*Goal of the exercise*: From the records below, count the lines holding the string "Close". Only the number is wanted.

[[ Records for this exercise, beginning ]]

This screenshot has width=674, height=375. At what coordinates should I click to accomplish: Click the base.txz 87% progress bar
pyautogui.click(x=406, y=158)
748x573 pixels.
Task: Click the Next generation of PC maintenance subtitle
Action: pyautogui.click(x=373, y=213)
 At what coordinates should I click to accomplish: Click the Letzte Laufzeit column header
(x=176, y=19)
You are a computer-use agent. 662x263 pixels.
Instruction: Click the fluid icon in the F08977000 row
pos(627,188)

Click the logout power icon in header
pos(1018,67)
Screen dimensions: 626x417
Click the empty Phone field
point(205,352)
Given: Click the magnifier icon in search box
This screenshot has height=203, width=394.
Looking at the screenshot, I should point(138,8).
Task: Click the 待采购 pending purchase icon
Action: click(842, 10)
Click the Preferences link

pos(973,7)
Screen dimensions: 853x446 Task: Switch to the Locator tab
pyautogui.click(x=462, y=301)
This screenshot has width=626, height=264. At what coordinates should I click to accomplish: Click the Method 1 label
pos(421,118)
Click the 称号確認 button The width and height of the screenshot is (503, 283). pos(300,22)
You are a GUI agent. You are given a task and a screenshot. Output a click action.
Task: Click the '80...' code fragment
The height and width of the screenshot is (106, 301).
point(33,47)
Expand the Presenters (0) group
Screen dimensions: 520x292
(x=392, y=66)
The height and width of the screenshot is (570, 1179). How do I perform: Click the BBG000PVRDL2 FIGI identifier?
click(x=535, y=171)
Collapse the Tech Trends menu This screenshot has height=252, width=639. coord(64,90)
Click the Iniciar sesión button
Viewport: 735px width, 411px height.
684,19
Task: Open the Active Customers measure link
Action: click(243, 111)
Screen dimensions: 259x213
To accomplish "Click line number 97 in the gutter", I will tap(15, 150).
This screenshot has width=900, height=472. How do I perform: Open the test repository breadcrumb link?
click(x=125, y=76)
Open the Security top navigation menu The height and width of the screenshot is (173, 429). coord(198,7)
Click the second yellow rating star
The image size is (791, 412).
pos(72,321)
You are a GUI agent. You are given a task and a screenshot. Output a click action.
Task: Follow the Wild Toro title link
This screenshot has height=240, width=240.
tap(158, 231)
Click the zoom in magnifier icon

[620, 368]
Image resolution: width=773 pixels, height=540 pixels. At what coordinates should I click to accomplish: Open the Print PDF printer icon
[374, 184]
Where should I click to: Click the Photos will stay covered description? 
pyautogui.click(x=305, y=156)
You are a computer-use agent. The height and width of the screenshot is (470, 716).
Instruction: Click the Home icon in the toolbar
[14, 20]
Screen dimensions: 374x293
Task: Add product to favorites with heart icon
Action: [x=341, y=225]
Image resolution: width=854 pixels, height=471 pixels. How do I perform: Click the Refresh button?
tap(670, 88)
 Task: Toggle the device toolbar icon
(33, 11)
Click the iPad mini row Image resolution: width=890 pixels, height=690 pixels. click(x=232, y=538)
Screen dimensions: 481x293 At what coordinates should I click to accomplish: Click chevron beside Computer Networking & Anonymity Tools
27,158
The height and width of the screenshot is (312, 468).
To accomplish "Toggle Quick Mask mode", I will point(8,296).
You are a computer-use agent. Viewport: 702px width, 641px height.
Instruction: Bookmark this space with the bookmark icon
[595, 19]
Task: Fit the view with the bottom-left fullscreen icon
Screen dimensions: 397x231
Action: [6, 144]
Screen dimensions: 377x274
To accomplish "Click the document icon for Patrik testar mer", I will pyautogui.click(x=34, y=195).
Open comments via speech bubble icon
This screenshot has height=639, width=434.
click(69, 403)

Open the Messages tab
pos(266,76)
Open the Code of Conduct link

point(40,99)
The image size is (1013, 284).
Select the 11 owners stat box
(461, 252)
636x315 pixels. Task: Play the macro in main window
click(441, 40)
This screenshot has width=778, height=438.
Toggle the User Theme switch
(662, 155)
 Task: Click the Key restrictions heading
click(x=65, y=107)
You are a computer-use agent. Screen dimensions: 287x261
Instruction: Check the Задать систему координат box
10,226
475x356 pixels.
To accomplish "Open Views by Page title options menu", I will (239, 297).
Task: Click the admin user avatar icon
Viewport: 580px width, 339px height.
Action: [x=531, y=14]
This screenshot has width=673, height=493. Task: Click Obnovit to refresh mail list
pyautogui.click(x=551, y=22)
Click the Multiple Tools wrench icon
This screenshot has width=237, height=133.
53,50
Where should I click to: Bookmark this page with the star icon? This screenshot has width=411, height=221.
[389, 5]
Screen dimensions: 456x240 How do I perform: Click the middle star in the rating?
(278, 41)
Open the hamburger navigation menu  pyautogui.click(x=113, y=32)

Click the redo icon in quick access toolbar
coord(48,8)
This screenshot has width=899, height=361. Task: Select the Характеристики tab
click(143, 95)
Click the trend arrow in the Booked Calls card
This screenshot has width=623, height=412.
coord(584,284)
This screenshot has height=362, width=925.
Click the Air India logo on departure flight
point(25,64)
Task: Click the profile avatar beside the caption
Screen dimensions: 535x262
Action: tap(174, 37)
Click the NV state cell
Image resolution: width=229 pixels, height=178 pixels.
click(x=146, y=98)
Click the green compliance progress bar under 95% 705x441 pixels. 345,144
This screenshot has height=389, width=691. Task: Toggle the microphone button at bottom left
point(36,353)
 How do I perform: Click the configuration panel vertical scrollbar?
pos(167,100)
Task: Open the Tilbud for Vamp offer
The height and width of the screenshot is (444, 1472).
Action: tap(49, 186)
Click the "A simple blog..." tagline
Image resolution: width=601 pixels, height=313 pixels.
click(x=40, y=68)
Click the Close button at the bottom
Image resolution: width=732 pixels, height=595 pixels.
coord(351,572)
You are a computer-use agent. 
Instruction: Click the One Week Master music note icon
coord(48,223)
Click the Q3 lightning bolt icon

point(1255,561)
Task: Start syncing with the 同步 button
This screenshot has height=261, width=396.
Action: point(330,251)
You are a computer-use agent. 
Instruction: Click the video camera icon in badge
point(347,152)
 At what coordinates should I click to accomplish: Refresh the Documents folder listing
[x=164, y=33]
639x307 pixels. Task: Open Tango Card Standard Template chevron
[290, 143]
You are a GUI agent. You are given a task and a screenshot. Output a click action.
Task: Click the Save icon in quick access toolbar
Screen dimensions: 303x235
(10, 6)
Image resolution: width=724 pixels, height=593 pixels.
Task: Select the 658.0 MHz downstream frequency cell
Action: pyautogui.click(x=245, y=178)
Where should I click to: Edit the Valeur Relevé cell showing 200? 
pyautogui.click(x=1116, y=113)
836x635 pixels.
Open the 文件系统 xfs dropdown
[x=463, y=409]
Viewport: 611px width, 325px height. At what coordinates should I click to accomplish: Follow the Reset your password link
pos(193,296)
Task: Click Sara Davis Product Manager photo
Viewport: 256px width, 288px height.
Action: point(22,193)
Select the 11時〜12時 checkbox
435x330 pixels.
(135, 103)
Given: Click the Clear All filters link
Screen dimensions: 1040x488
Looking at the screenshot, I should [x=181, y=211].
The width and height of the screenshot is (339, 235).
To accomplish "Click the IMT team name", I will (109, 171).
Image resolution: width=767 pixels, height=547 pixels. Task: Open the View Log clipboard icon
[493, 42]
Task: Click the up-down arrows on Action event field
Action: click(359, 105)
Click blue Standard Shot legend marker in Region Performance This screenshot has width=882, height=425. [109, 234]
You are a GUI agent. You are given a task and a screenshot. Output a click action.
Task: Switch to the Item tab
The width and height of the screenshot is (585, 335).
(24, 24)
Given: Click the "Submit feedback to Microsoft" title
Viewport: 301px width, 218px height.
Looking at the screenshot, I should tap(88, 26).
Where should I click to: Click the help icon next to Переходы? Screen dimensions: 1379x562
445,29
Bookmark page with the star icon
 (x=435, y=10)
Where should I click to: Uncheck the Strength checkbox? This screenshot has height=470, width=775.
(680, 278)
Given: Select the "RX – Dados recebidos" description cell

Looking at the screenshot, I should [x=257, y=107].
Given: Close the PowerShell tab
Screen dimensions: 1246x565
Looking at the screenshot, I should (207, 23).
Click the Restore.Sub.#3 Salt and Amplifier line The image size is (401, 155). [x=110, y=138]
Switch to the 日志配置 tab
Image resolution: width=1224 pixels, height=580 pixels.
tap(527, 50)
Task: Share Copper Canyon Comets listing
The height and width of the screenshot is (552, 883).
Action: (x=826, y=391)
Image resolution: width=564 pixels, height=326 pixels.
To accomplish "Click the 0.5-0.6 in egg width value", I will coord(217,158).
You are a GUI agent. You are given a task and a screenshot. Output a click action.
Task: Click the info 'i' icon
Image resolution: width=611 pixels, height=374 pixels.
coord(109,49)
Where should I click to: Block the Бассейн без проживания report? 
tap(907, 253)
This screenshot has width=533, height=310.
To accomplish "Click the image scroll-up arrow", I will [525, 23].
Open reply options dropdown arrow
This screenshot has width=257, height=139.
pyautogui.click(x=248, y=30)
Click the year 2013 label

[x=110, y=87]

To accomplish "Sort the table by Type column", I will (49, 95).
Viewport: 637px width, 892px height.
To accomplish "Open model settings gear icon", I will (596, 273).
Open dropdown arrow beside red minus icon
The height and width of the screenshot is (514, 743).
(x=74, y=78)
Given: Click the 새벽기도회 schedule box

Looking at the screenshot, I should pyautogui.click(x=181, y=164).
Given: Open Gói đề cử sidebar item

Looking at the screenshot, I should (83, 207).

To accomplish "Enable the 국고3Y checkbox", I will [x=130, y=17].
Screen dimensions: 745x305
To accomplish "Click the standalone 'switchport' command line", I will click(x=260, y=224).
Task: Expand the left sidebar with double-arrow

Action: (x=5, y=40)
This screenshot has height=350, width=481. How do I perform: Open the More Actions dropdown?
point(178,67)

[[ Records for this exercise, end ]]

*Problem solution*: 2